Jechałem już dobrą godzinę i powoli czułem narastające zmęczenie. Powieki piekły mnie niemiłosiernie, może ten pomysł z jazdą do szpitala nie był najlepszym, ale nie mogłem tak zostawić Izabelle. Spojrzałem na siedzenie pasażera gdzie Elizabeth spała, chciałbym być na jej miejscu. Senny zjechałem na pobocze i zacząłem przecierać sobie oczy, które samoistnie zamykały mi się. Ten dzień zdecydowanie był za ciężki.

- Wszystko w porządku?- Otworzyłem powieki i spojrzałem na nią.

-Już nie śpisz?- kompletnie nie mogłem zebrać myśli.

-Jak widać.- odrzekła- Może cię zastąpię?

-Nie musisz został jeszcze tylko kawałek, za to przygotuj się bo ty będziesz wracała.- Wzruszyła ramionami, a ja wróciłem na drogę. Nic nie mówiła więc ja zacząłem.
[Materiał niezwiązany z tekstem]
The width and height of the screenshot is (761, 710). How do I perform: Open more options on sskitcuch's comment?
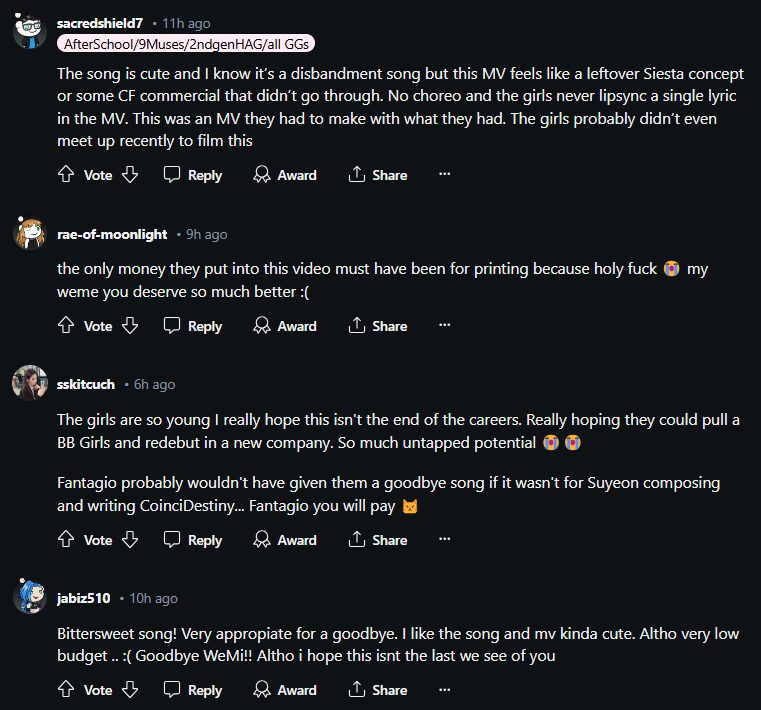445,539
- Rozmawiałem dziś z panią Brown.

-Domyślam się, że jak jechaliście razem to raczej nie siedzieliście cicho.- stwierdziła cynicznie. Uśmiechnąłem się pod nosem.

- Zależy złożyłem jej pewną propozycję.- odparłem tajemniczo. Jej twarz lekko zszarzała.

- Nie wiem, czy to dobry pomysł. Pani Brown to niezła plotkara.

- Mówisz to tak, jak bym tego nie wiedział. Mam pewien plan.- Zerknąłem na nią skubała kosmyki włosów.

-Zdradź mi go.- odrzekła w końcu cały czas patrząc na drogę.

- Pani Brown lubi wiedzieć dużo rzeczy o wszystkich. Więc z pewnością ma mnóstwo informacji o twojej siostrze. Warto by ją zapytać, może pomoże nam w śledztwie. Kto wie?

- Pani Brown może i zna wiele informacji ale wiele też przeinacza.- przyznała posępnie. Westchnąłem jej brak entuzjazmu był dobijający w tą noc.

- Ja bym tak pesymistycznie na to nie patrzył. Być może coś jednak będzie prawdą.-oparła policzek o szybę.

- Przepraszam, tak jakoś zebrało mi się na melancholię i nie mogę się z tego wyrwać. Może i masz rację.-pokiwałem głową znając to uczucie być może za dobrze.

-Zaraz będziemy na miejscu.- stwierdziłem patrząc na drogowskaz.

- Dawno tu nie byłam...

- Ja jestem tu pierwszy raz.- przyznałem się. Spojrzała na mnie ciekawie.

- Myślałam, że jesteś z Pinestone. Kiedy się przeprowadziłeś?

- Jakieś trzy może cztery miesiące temu.

- Nieźle, to jak na tak krótki pobyt dobrze się orientujesz w mieszkańcach.

-Taka moja praca. Być może pod pewnymi względami podobny jestem do pani Brown. Również lubię wiedzieć różne rzeczy.

- hahaha W takim razie na pewno znajdziecie nić porozumienia, a być może nawet zostaniesz jej przyjacielem. Będziesz mógł sobie plotkować do woli.- stwierdziła śmiejąc się.

- Ale się uśmiałem...-udałem śmiertelnie poważnego.

- Proszę ktoś tu nie lubi z siebie żartować.

- Nie, że nie lubię. Lubię kiedy żart jest śmieszny. - żachnąłem się.

-Jasne, jasne- Prychnęła, dojechaliśmy przed wysoki stary budynek.

-Czy to tu?- zapytałem patrząc na mury.

-Nie inaczej.- powiedziała wysiadając z auta. Zrobiłem to samo. - Jakoś tu upiornie o tej porze.- mówiła jakby bardziej do siebie ale, nie mogłem się z nią nie zgodzić. Weszliśmy do środka i pierwsze co nas zastało to wyjątkowy chłód.